From the research, there could be found that broken agreement in pawn agreement caused auction to the pawn object in Kotalama Pawn House – Malang were: (1) customer didn’t do the agreement at all; (2) customer did agreement but imperfect; (3) customer was late in paying pawn, so that the collateral would be sold by auction by the pawn house. Auction application in broken agreement at pawn agreement consisted of preparation, application according to the time limitation, and aucted material according to the number existed in form, and the last phase was calculation and payment.
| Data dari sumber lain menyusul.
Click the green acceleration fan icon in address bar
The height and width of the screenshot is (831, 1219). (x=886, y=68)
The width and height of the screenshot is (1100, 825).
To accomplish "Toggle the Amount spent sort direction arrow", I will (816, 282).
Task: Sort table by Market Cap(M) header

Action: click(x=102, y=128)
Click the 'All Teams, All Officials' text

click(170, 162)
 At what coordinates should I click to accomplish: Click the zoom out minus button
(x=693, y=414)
Things which could not be sold in auction would be considered as auction residue (Barang Sisa Lelang – BSL) which would be sold again in the next auction. Inhibition factors were: (1) the price in market; (2) physical condition; (3) the precious things price like gold, diamond, and jewelry were always changed all time. The supporting factors were: (1) assumption that the price would be cheaper; (2) the consumer had found the broken agreement risk.